The crystalline waters of the Mexican Caribbean are admired by many for the beauty of its landscapes, displaying aquamarine-blue beaches with fine white sand, surrounded by exotic tropical rainforests

However, since 2011, year after year, during the months of May throughout August, this tourist paradise suffers the ravages of nature itself, due to the proliferation of a species of a brown algae known as sargassum.

This seaweed is native to the Sargasso Sea, located in the Western Atlantic Ocean, and it is brought to the Mexican Caribbean by hot oceanic streams. Sargassum is known to rapidly grow and spread, inundating beaches, including in Cancun, Cozumel, Playa del Carmen and Tulum.

Due to the increase in sea temperatures and the pollution of ocean waters, this algae has been spreading throughout the Mexican Caribbean, affecting not only its natural beauty, but also impacting the economy of the state with a decreased number of visitors during the sargassum season.

Although sargassum is a food source for some marine species, it also contains microorganisms that are toxic to humans, causing severe skin irritations. Likewise, the fetid odor that the algae gives off when it decomposes drives away travelers and visitors from the beaches, generating major losses for Mexico’s economy.

The efforts of local authorities to clean the sargassum from the beaches have been ineffective, since manually removing this plague from the beaches is a time-consuming and expensive process that has no end. No sooner is the sargassum removed from the shore than new algae is brought to the coast by water currents.

Likewise, the treatment of sargassum, once it has been removed from marine waters, requires a very exhaustive and costly process. If sargassum is not disposed of correctly, it can cause emission of toxic gases into the environment, as well as human poisoning by hydrogen sulfide produced by the decomposing algae that can cause flu-like symptoms.

Until now, the prevention method that has been most effective against sargassum, among hotels and large resorts in the area, consists in the installation of floating barriers that keep sargassum away from beaches and recreation areas.
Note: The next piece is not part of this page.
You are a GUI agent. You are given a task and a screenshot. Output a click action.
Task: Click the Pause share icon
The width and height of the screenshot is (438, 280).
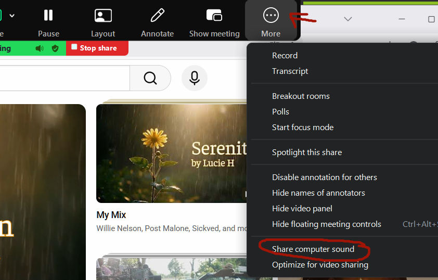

However, this method is not infallible, and despite these efforts, as of today, many beaches in Quintana Roo are struggling with this rapidly reproducing algae.

The importance of addressing this problem for Mexico’s tourism sector cannot be underestimated. Approximately 34 percent of Mexico’s tourism income is produced by the state of Quintana Roo alone. Nonetheless, the situation seems very alarming since Mexican authorities forecast that 2022 could be as bad or worse than the catastrophic year of 2018, the biggest sargassum wave to date.

The sargassum problem is not exclusive to Mexico and it is only a matter of time until it becomes a global concern since it could continue to spread to the coasts of more than 19 countries located in the Antilles and the Caribbean, representing a great impact on the economies of those countries, which depend almost entirely on tourism for revenues.